* Text
** Start **

Review Comment:
1. Introduction
Statistics regarding the growth of digital data are unnecessary since they are questionable, and the storage of data isn't crucial to the argument being made.
RQ -
a) I assume this stands for the research question, but you need to expand on this acronym here.
b) In fact, the use of an acronym is unnecessary here.
c) The research question can be rephrased for clarity - “How does the federated knowledge graph framework improve data integration and interoperability issues using a materialized knowledge graph approach in federated information systems (IS)?” -> “How does using a materialized knowledge graph approach improve data integration and interoperability issues in federated information systems?”
Virtual Knowledge Graph - When you introduce the term, expand on what is meant by a virtual knowledge graph. How is it different from a regular knowledge graph?

** End **

* Recorded information
** Start **

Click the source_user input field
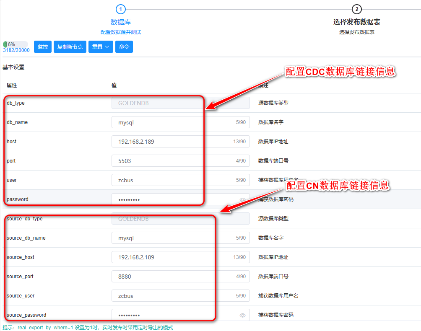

** End **

* Challenges
1/ In the review comment, what does the reviewer assume the acronym "RQ" stands for?
2/ Using the review comment, explain why the reviewer considers the statistics on the growth of digital data unnecessary in the introduction.

* Final answers
1/ The research question.

2/ The reviewer finds them unnecessary because the statistics are questionable. The storage of data also isn't crucial to the argument being made.